(Saved entries)
+ + + + +
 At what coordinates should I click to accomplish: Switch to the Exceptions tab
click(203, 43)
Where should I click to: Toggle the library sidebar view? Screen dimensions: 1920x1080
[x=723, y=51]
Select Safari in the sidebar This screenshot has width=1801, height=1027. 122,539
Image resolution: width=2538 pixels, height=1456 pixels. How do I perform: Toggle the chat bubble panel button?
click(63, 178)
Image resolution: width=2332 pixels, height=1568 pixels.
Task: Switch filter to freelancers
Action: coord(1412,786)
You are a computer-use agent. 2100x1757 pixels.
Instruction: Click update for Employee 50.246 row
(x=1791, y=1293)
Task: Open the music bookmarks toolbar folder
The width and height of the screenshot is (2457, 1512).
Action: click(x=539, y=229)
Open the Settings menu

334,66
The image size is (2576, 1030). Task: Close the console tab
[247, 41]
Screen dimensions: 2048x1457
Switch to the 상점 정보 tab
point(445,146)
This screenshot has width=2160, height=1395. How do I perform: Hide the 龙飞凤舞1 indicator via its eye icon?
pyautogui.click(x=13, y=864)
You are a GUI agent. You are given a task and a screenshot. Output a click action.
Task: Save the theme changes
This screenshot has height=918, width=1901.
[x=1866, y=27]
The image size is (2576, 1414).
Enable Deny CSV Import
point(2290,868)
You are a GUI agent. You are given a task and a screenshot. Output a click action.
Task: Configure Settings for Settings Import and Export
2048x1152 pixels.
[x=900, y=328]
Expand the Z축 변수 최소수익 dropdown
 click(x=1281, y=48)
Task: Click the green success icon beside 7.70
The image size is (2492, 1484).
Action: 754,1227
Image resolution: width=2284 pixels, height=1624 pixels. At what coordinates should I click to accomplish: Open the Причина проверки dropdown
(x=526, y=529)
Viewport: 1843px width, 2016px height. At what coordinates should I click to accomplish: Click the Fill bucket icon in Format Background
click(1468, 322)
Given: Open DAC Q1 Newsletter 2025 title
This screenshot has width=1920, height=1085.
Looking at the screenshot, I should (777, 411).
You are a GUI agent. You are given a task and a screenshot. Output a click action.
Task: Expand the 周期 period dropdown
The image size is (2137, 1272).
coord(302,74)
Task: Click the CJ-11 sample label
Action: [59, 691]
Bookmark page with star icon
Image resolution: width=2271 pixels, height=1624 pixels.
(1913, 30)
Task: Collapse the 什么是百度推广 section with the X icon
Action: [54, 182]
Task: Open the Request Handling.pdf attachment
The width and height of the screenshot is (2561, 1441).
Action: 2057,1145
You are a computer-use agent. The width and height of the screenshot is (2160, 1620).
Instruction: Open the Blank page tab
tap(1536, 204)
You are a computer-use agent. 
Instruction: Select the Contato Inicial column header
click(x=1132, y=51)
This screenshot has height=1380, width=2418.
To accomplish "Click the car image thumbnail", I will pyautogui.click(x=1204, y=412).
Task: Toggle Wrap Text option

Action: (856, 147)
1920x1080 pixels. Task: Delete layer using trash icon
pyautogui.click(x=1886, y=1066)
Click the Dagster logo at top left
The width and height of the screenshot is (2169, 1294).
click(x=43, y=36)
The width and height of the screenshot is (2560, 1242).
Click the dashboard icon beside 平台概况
+ + + + +
- [Prompt]: Search the data for "computer". Copy every line that has it.

- [Your solution]:
You are a computer-use agent. 2100x1757 pixels.
You are a computer-use agent. The width and height of the screenshot is (2160, 1620).
You are a computer-use agent. 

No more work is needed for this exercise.